This area of law can be tricky, particularly if your family situation is outside of the norm. A law firm that has experience handling probate cases can provide legal advice, and work with you to advocate for your inheritance rights.
Finally, to inherit under Texas’ intestate succession laws, you must outlive the decedent by 120 hours. This law may be invoked in rare situations, such as when two family members are involved in a car accident, and one dies before the other. For example, if your sister and mother were in a fatal crash, and your mother dies first, then your sister’s estate will receive a share of your mother’s property only if your sister survived for at least 120 hours. Otherwise, her portion of the estate will be divided among the remaining family members.
Is Any Property Exempt from Intestate Succession Laws?

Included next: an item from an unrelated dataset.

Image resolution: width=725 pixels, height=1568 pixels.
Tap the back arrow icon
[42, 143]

In Texas, not all property will be divided through intestate succession. Certain types of property can pass directly to beneficiaries and heirs. Typically, this occurs when an asset names a beneficiary, such as:
- Life insurance policies that name a beneficiary;
- Real estate, bank accounts, and other assets held as community property with right of survivorship;
- Property held in a living trust, which means the property is not in the decedent’s name;
- Funds in an IRA, 401(k) or retirement plan for which a beneficiary is named;
- Funds in a payable-on-death (POD) bank account;
- Stocks or other securities held in a transfer-on-death (TOD) account; and
- Real estate or vehicles held with a TOD deed or title document.
In other words, these assets are exempt from Texas intestacy laws. If your parent, spouse, or loved one died without a will, then these items will not be subject to division through intestate succession. Instead, whoever is named as a beneficiary will receive this property.

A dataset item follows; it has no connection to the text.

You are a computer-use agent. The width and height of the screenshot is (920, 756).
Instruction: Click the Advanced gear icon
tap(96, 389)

Settling an Estate Without a Will
There are several methods of settling an estate for someone who dies without a valid will in Texas. Generally, you will need to file an affidavit with the probate court in the county where the decedent resided and in any county where they owned real estate. This affidavit must list all known assets and liability of the estate, the family history, and the identity of known heirs. It must be signed by all heirs plus two disinterested witnesses.
If the estate is relatively small ($50,000 or less), then the probate court will issue an order approving the affidavit. The property will then be divided according to the rules of intestate succession.

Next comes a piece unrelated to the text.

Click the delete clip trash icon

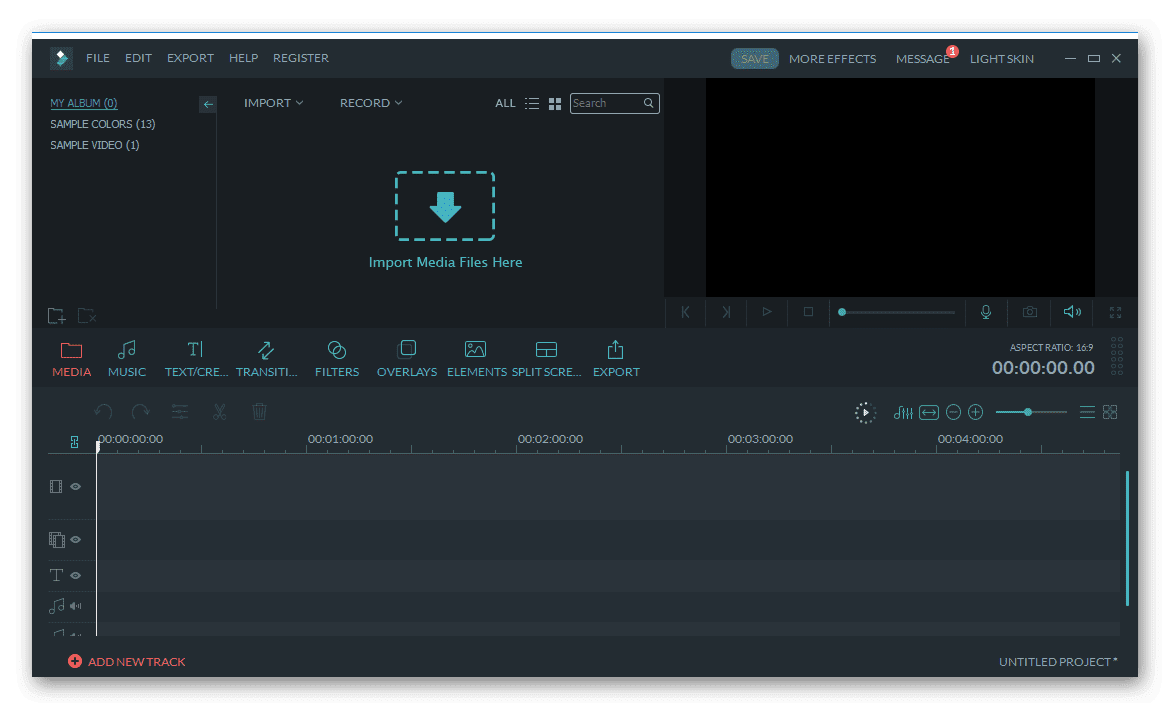point(259,412)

However, for larger estates, then a more involved process may be required. This may include a Determination of Heirship, where a court makes a formal declaration as to the identity of the decedent’s heirs based on an independent investigation. In any situation, it may be helpful to work with a seasoned probate lawyer who can guide you through the process.
Contact an Experienced Probate Attorney
When someone dies without a will, the division of property and assets are at the whim of Texas’ intestacy laws which can be complicated and sometimes difficult to sort out. These laws serve an important purpose – making sure that close relatives receive a share of the estate. The intestate succession process can be messy and often causes hard feelings.
If your loved one died without a will, our law firm is here to help. We will represent your interests throughout the probate process, and work with you to draft an estate plan of your own. For more information about intestate succession or developing an estate plan, call our office at 915-533-5441 or fill out our online contact form to schedule a free consultation with an El Paso estate planning lawyer.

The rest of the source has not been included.